### Problem to work on
Reproduce, without any change, the span of lines from the opening of the records below to the line containing "Terms of Service (66, 2406)", inclusive.
━━━
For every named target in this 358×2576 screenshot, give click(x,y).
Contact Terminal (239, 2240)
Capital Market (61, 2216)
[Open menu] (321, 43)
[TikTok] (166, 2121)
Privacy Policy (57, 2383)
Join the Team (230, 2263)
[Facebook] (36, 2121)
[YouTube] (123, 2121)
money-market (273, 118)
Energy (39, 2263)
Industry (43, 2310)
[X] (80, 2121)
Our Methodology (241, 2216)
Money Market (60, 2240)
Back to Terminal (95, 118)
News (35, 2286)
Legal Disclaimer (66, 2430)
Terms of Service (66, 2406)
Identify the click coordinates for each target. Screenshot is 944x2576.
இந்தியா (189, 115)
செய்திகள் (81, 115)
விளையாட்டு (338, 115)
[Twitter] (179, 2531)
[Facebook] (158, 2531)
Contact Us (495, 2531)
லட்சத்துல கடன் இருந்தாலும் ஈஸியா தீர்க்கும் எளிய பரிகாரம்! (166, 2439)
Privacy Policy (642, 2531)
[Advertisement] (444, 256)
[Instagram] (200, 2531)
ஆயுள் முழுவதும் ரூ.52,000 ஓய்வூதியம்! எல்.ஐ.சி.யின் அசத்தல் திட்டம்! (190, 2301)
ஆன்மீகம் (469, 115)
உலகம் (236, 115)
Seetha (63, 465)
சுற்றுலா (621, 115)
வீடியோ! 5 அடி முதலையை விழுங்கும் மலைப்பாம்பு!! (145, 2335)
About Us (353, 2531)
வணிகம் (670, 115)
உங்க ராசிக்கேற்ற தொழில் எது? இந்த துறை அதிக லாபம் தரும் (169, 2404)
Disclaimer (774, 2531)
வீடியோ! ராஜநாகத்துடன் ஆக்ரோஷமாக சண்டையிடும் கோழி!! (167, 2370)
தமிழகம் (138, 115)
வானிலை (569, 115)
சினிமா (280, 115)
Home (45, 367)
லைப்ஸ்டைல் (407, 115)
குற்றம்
━━━
### Solution for this exercise
For every named target in this 358×2576 screenshot, give click(x,y).
Contact Terminal (239, 2240)
Capital Market (61, 2216)
[Open menu] (321, 43)
[TikTok] (166, 2121)
Privacy Policy (57, 2383)
Join the Team (230, 2263)
[Facebook] (36, 2121)
[YouTube] (123, 2121)
money-market (273, 118)
Energy (39, 2263)
Industry (43, 2310)
[X] (80, 2121)
Our Methodology (241, 2216)
Money Market (60, 2240)
Back to Terminal (95, 118)
News (35, 2286)
Legal Disclaimer (66, 2430)
Terms of Service (66, 2406)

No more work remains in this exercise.